Der NATO-Bericht enthält nach Angaben des entlassenen Bundeswehr- Generalinspekteurs Wolfgang Schneiderhan jedoch alle wesentlichen Informationen zum Angriff von Kundus. Er habe Guttenberg bei Amtsantritt am 28. Oktober vorgelegen, sagte Schneiderhan am Sonntag dem ARD-„Bericht aus Berlin“. Zudem hätten er und der ebenfalls vom Dienst entbundene Staatssekretär Peter Wichert Guttenberg am 25. November auf Nachfrage vier weitere Berichte zu dem Bombardement genannt. Guttenberg hatte am 26. November die Entlassungen der beiden im Bundestag mit Bezug auf einen Bericht der Feldjäger begründet: „Dieser, wie andere Berichte und Meldungen aus der letzten Legislaturperiode, wurden nicht vorgelegt.“ „Der Spiegel“ hatte in einer früheren Ausgabe unter Berufung auf Guttenbergs Umfeld berichtet, die beiden Entlassenen hätten dem Minister bei dem Gespräch die Existenz von Berichten verschwiegen. Schneiderhan sagte nun, über die Inhalte hätten sie den Minister nicht informiert.

Schneiderhan bestätigte ferner, dass Guttenberg bei der Feststellung der militärischen Angemessenheit am 6. November neben der NATO-Untersuchung auch die des Internationalen Roten Kreuzes vorliegen gehabt habe, aber keine weiteren Berichte. Das Verteidigungsministerium unter Jung soll dem Kanzleramt vier Tage lang Berichte über das Bombardement vorenthalten haben, wie die ARD weiter berichtete. Bei dem vom damaligen deutschen Kundus-Kommandeur Georg Klein angeforderten US-Luftangriff waren laut NATO-Untersuchungsbericht bis zu 142 Menschen getötet oder verletzt worden, darunter 30 bis 40 Zivilisten.

Das Kanzleramt sowie für die Geheimdienste zuständige Regierungsvertreter sollen vor und nach dem Angriff in eine neue Eskalationsstufe in Afghanistan einbezogen gewesen sein, wie die „Leipziger Volkszeitung“ berichtet.
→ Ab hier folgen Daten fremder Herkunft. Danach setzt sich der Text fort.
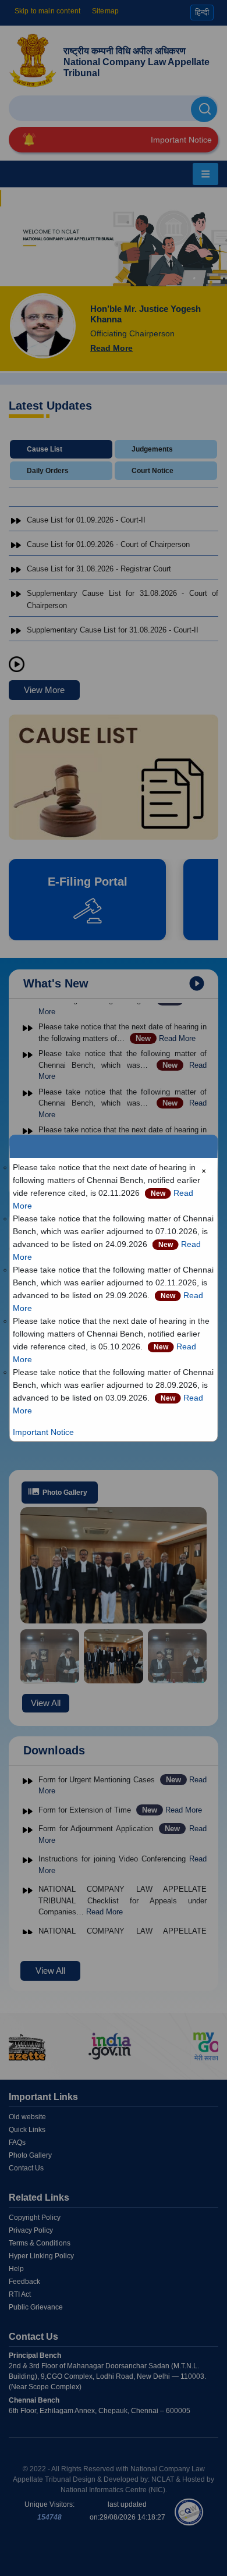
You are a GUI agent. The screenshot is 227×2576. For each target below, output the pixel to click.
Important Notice (43, 1432)
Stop (17, 665)
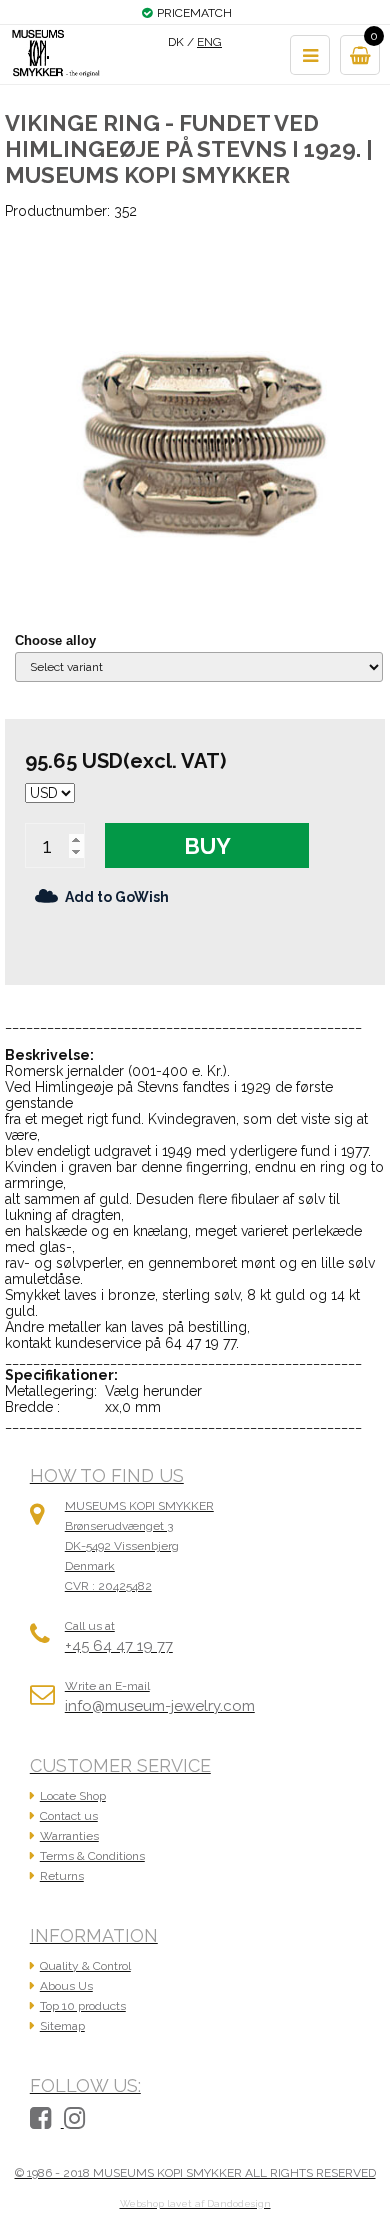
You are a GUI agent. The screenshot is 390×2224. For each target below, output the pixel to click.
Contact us (69, 1816)
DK (176, 42)
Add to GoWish (117, 897)
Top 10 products (83, 2006)
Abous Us (66, 1986)
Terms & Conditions (92, 1856)
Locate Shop (73, 1796)
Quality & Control (85, 1966)
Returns (62, 1876)
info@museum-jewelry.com (160, 1706)
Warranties (69, 1836)
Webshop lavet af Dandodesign (195, 2203)
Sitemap (62, 2026)
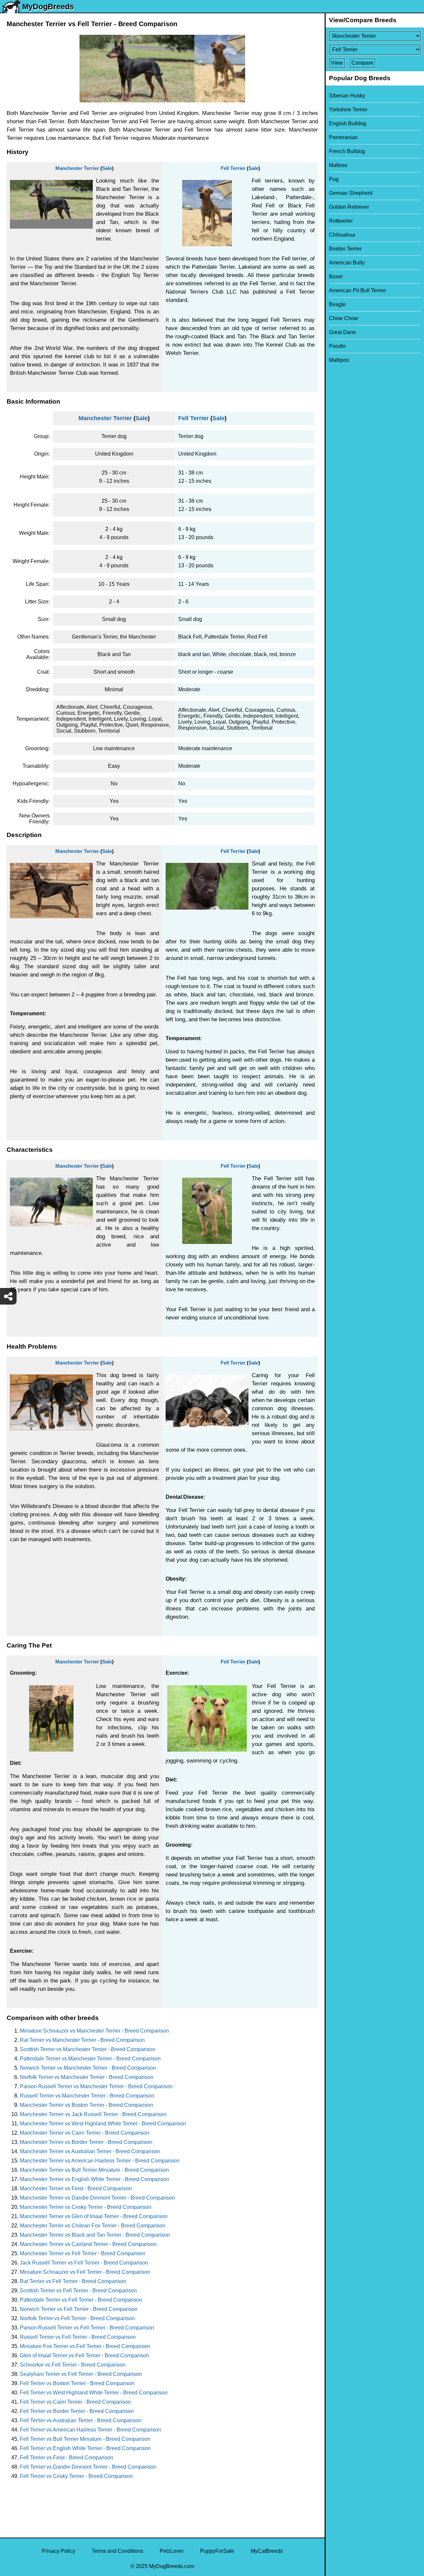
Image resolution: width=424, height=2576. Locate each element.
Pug (334, 179)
Dabei sei es auch um gezielte Tötungen gegangen. Klein habe sich deshalb nach Angaben aus der Bundeswehr „ermutigt gefühlt“, „kräftig durchzugreifen“. Der SPD- Verteidigungsexperte Hans-Peter Bartels sagte der „Bild“-Zeitung: „Mit dem Geist der Bundestagsmandate für Afghanistan wären gezielte Tötungen absolut nicht vereinbar.“ Ähnlich äußerte sich der Obmann der Linken, Peter Schäfer, in einem dpa-Gespräch.